**Task brief**
As an exercise in exact copying, transcribe the lines below from the one holding "At what coordinates" through the last, with both ends included and pictures left out.

**Supplied entries**
%%
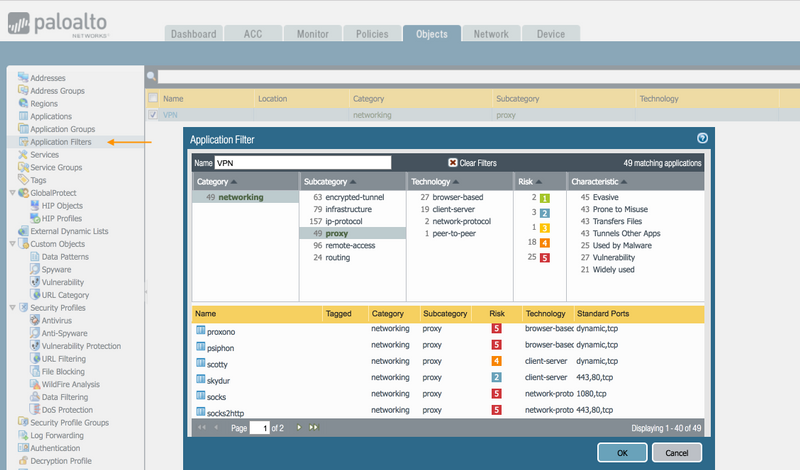Open the Monitor tab
The image size is (800, 470).
coord(312,34)
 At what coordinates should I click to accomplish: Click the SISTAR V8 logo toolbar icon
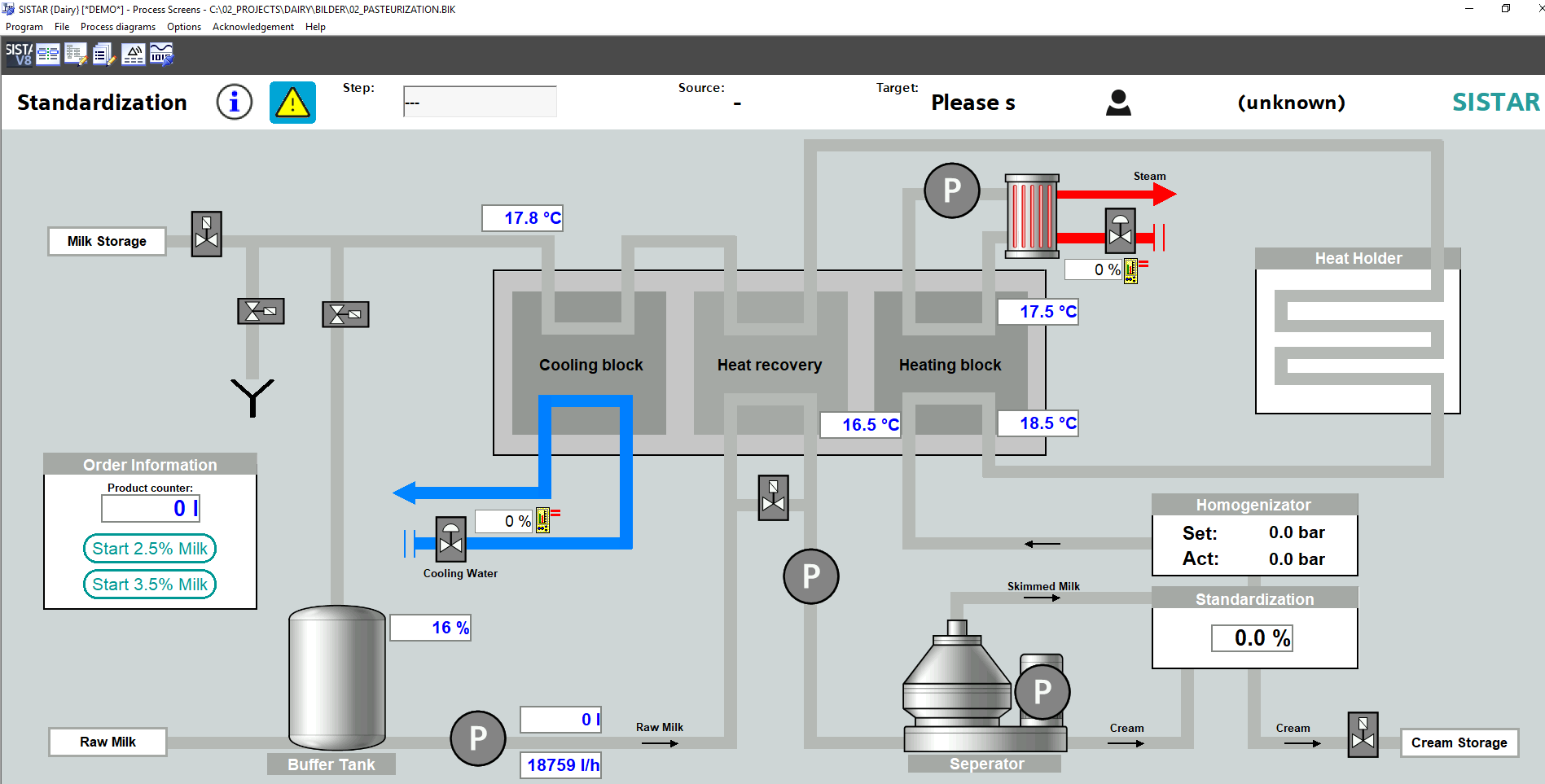coord(19,55)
%%
**Response to this task**
 At what coordinates should I click to accomplish: Click the SISTAR V8 logo toolbar icon
coord(19,55)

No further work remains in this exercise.